Laurent Jalabert antwortet auf Ihre Fragen
Laurent Jalabert antwortet auf Ihre Fragen
Wie geht ein Profi-Fahrer die ersten Radrennen der Saison an? Auf welche Art trainiert er?
Laurent Jalabert :
Man kann den Beginn der Radsportsaison auf mehrere Arten angehen.
Dies hängt von den Zielen des Fahrers ab.
Ein Profi-Fahrer, der das Ziel verfolgt, sich bei den klassischen Frühlingsrennen zu behaupten, muss einen „studienreichen“ Winter absolvieren.
Ich habe diesen Fall oft selber erlebt. Nach einer dreiwöchigen Pause im November nahm ich das tägliche Training ab den ersten Dezembertagen wieder auf.
Um die intensiven Kraftanstrengungen der ersten Rennen „ertragen“ zu können, war es mein Ziel, Ende Januar 6500 Km auf dem Zähler verzeichnen zu können.

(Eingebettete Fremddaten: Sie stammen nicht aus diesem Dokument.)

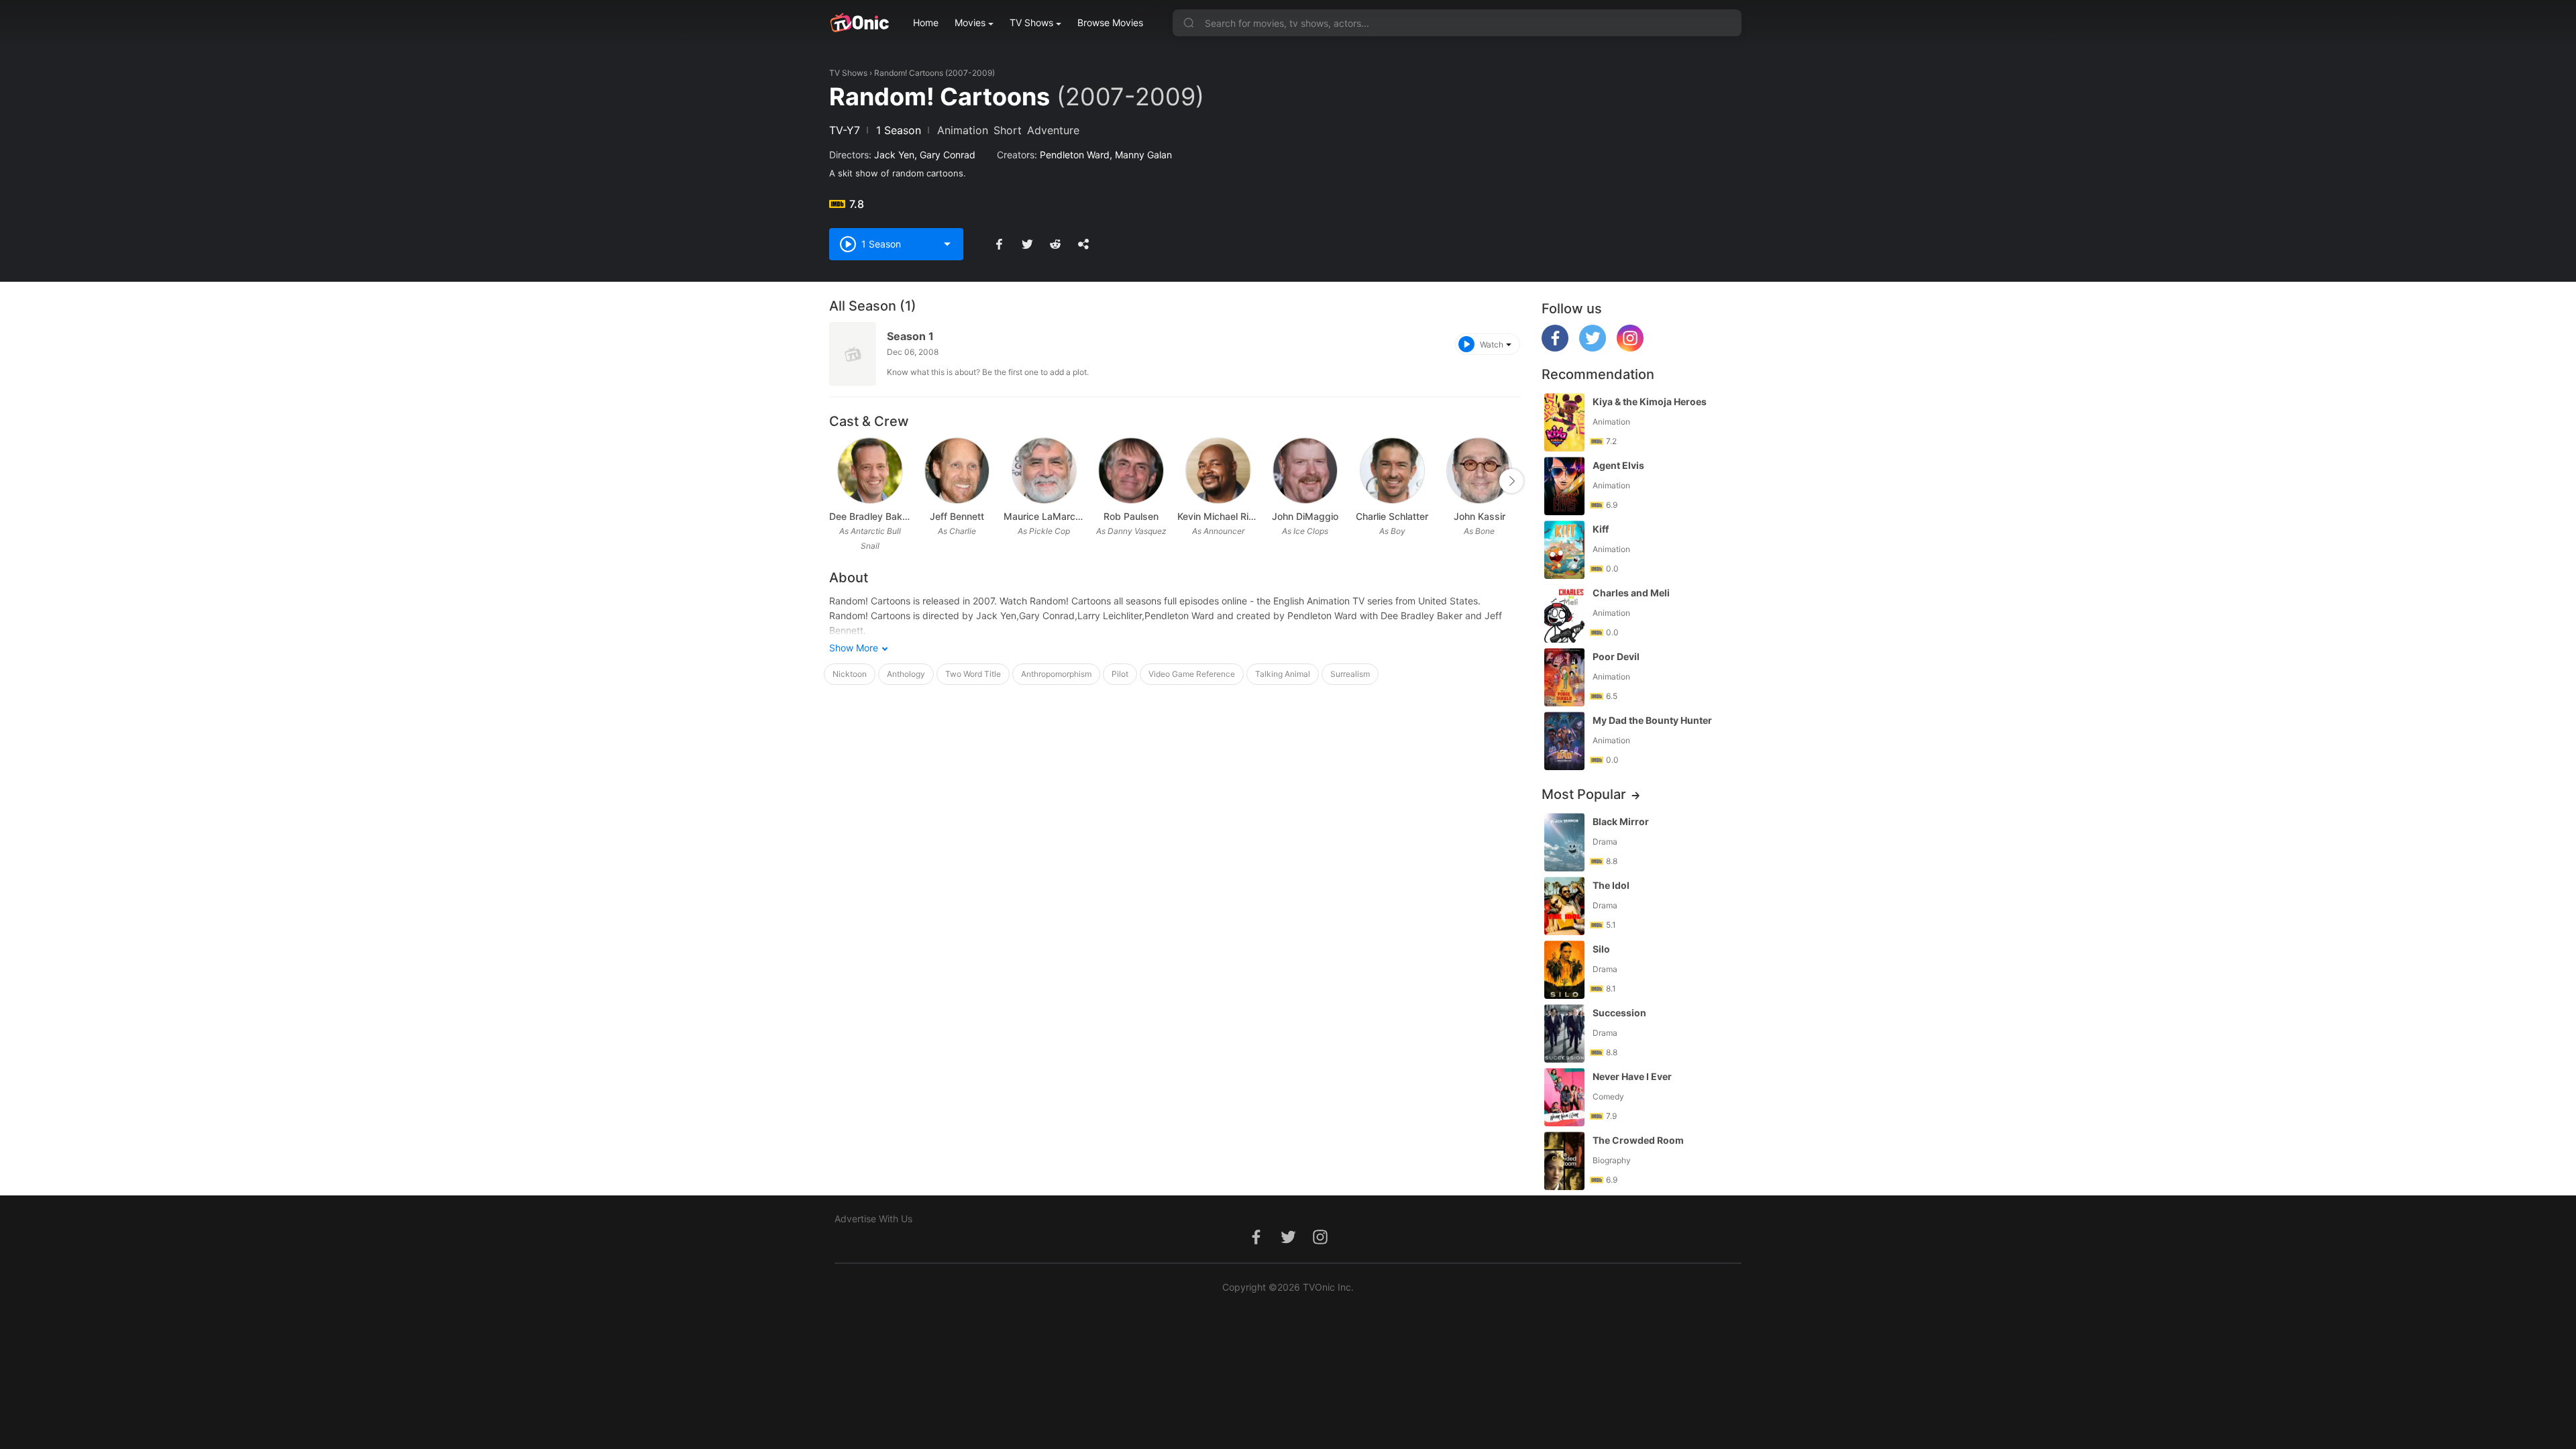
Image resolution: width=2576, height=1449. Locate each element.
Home (925, 22)
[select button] (947, 244)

Der Organismus ist so gut auf „die Schlacht“ vorbereitet.
Für Fahrer, deren Ziele in einem ferneren Zeitraum liegen (Tour de France), beginnt der Wettkampf erst etwas später (Ende Februar).
Der Unterschied liegt vor allem im physischen Einsatz, denn die ersten Wettkämpfe bilden für diese Fahrer eher eine Art zusätzliche Vorbereitung und sind nicht auf ein bestimmtes Ergebnis ausgerichtet.
Ganz egal wie Ihre Ambitionen aussehen, man muss auf jeden Fall eine gewisse Portion an Mut aufbringen, um die harten Verhältnisse im Winter zu überwinden.